You’d think, with a bestie who can see through the bull, that this would give Benny a certain amount of self-confidence himself. But he’s so used to living a lie that he ends up lying to her just out of habit. That’s not a great way to build a real friendship. Meanwhile, his older sister goes to the same college (the wonderfully snooty Mary Beth Barone) and her trials and tribulations with her jerk of a boyfriend — who is, of course, a key member of the secret society (played by Adam DiMarco) — offer a worthwhile counterpoint to Benny’s angst: You don’t necessarily have to be struggling to accept your sexuality to be living a lie.
The finale ends not so much on a cliffhanger but an uncertain note that all but telegraphs “to be continued …” That’s a shame, because it undermines the season as a whole, which (even if the show does get renewed) should feel like a complete story. This is terrible trend in serialized television and I don’t know if it is dictated by streaming executives or just something show creators think is a compelling way to keep audiences coming back. But it’s a cheap and frankly pathetic tactic. And it’s done terrible things to the storytelling on many shows. It takes real skill to give audiences a sense of resolution while leaving room for more to come. That’s missing all too often right now.

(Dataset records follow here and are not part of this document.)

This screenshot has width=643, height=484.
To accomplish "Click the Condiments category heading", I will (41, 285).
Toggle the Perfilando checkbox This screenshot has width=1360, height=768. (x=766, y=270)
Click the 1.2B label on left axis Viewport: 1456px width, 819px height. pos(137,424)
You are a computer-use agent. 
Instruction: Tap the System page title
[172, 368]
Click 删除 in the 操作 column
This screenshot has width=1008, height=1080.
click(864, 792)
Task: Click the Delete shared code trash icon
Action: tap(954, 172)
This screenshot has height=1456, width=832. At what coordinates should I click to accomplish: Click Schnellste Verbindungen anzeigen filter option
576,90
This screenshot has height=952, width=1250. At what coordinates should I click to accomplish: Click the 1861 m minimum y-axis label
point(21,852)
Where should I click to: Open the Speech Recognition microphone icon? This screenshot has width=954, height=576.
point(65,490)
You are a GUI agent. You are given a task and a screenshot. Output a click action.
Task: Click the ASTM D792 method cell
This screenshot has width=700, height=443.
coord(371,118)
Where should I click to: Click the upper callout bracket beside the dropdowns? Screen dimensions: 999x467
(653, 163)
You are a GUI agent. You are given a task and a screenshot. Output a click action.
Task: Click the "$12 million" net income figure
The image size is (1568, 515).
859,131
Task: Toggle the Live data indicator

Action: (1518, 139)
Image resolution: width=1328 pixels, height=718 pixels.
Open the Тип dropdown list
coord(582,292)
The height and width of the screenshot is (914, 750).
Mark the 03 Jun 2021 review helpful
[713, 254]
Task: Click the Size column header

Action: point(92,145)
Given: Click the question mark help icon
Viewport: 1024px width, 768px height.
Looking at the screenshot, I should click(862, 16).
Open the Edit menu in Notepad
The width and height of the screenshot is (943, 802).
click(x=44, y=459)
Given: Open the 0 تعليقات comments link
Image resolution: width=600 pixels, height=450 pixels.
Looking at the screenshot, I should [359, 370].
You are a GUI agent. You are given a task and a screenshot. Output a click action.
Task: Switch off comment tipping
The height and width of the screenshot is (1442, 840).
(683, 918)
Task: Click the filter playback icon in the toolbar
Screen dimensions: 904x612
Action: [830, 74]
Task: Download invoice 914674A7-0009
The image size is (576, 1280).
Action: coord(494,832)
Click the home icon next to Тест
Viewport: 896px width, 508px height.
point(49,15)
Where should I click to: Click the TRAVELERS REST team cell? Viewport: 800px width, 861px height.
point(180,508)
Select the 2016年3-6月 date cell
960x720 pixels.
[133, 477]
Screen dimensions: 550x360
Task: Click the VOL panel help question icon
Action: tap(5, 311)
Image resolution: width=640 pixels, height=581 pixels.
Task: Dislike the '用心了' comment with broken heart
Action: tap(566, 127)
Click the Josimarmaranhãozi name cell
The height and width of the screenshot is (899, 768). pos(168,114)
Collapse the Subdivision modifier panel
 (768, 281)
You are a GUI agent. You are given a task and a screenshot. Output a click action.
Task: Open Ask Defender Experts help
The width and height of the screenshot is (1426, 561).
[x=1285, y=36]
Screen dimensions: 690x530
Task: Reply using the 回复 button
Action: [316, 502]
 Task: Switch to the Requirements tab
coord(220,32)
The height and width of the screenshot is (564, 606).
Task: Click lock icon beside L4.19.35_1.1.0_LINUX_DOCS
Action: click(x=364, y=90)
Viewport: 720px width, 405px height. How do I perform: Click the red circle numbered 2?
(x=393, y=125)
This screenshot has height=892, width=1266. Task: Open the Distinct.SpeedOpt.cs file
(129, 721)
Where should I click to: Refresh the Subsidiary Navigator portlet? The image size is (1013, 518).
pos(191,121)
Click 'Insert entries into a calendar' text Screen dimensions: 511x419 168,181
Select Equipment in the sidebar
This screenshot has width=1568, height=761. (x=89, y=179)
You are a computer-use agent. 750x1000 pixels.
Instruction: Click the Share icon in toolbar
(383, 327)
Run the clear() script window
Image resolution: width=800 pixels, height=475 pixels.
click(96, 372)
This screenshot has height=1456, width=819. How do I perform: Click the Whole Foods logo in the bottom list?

At 18, Benny doesn’t know who he wants to be just yet, or if people will even accept him for who he is. At some point, though, his nervousness about being outed becomes repetitive. Of course he would feel this constantly. But narratively, the story needs to progress more (and faster) than it does early in the eight-episode season. Still, Benny’s struggles are emotionally poignant, and once Carmen figures out his secret, the show is able to go to some interesting places.
“Overcompensating” — 2.5 stars (out of 4)
Where to watch: Amazon

Nina Metz is a Tribune critic.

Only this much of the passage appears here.